A novel route for the introduction of well-defined zinc species into ZSM-5 zeolite via chemical vapor deposition of dimethylzinc (CVD(DMZ)) is explored. The structural properties and catalytic reactivity of the synthesized material (Zn/ZSM-5-CVD(DMZ)) are investigated against a set of Zn/ZSM-5 catalysts prepared by incipient wetness impregnation (IWI), ion exchange (IE), and high-temperature reaction with zinc vapor (CVD(m)). The materials are characterized by a range of physicochemical methods including temperature programmed reduction (TPR), in situ FTIR, magic-angle spinning (MAS) NMR, and X-ray absorption spectroscopy (XAS). The catalysts are tested for their activity in the dehydrogenation of propane. Catalysts prepared by IE and IWI exhibit a high degree of heterogeneity of extraframework zinc species. These include, besides isolated Zn(2+) cations, multinuclear oxygenated zinc clusters and bulk zinc oxide aggregates. The CVD(m) method results in quantitative replacement of all Bronsted acid protons by isolated Zn(2+). In CVD(DMZ) the Bronsted acid sites (BAS) react stoichiometrically with dimethylzinc Zn(CH(3))(2) (DMZ) yielding grafted [Zn-CH(3)](+) species, which can further be transformed to isolated Zn(2+) ions by reduction in hydrogen. The presence of zinc in ZSM-5 enhances the rate of alkane dehydrogenation. The initial activity of Zn/ZSM-5 prepared by IWI and LE, correlates with the Zn content. The samples with a more heterogeneous distribution of extraframework Zn species are more active than the samples with isolated Zn(2+).
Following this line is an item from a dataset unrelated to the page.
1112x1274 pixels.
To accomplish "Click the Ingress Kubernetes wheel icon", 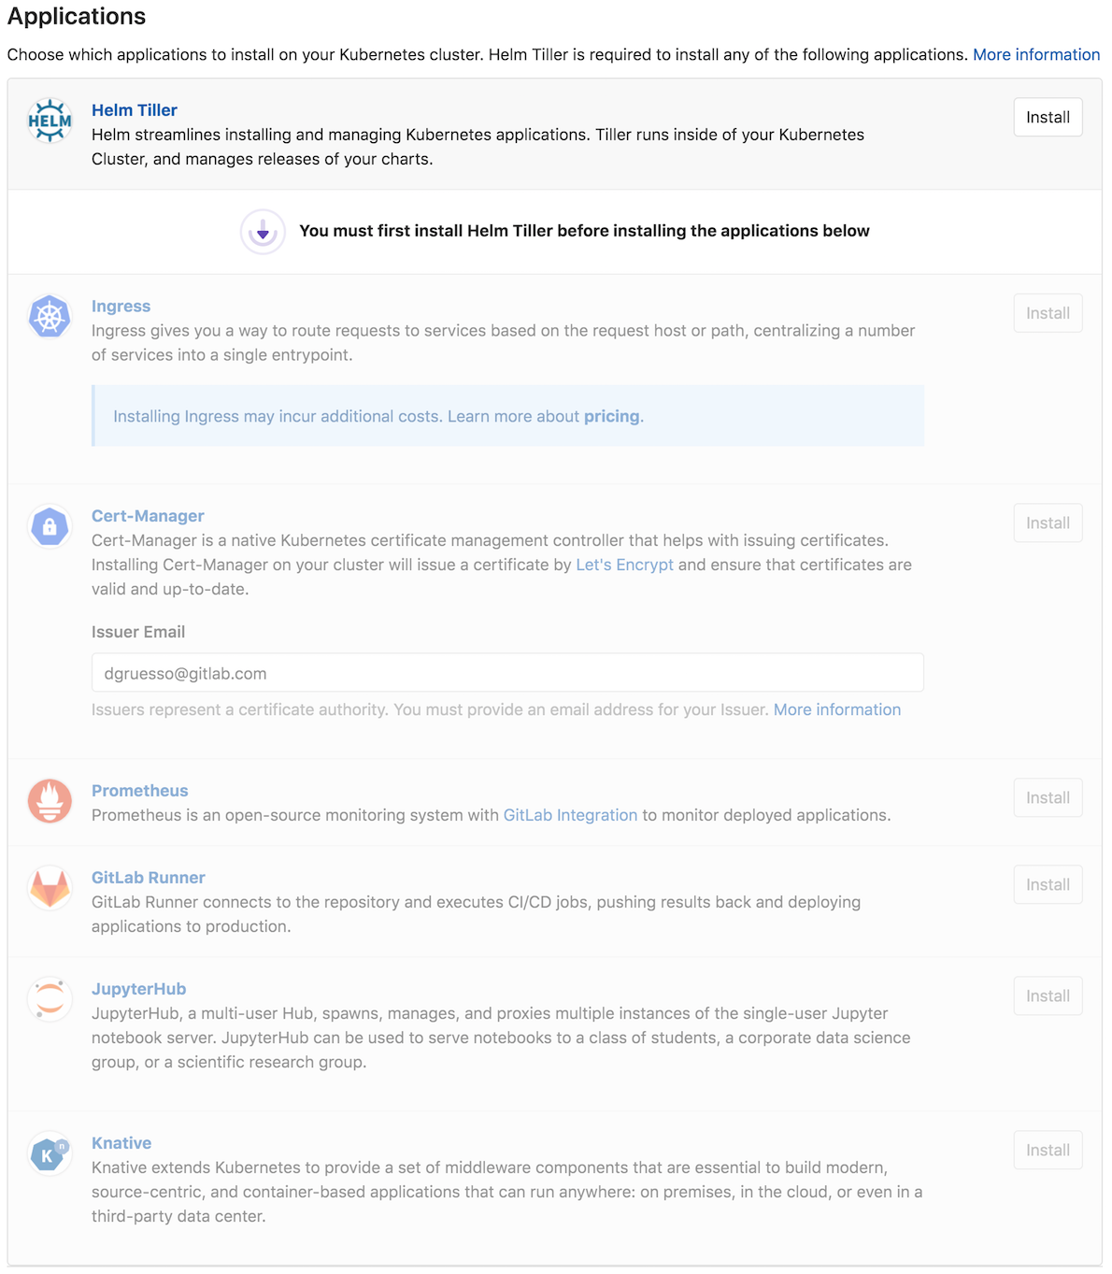I will point(50,317).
The activity of reduced Zn/ZSM-5-CVD(DMZ) containing predominantly isolated Zn(2+) ions can be substantially increased by oxidation prior to the reaction. However, the resulting oxygenated complexes easily decompose during the reaction. Propane dehydrogenation and catalyst stability of Zn/ZSM-5-CVD(DMZ) can be improved by addition of steam to the hydrocarbon feed. This rate enhancement is ascribed to an increase of the steady-state concentration of the reactive oxygenated sites.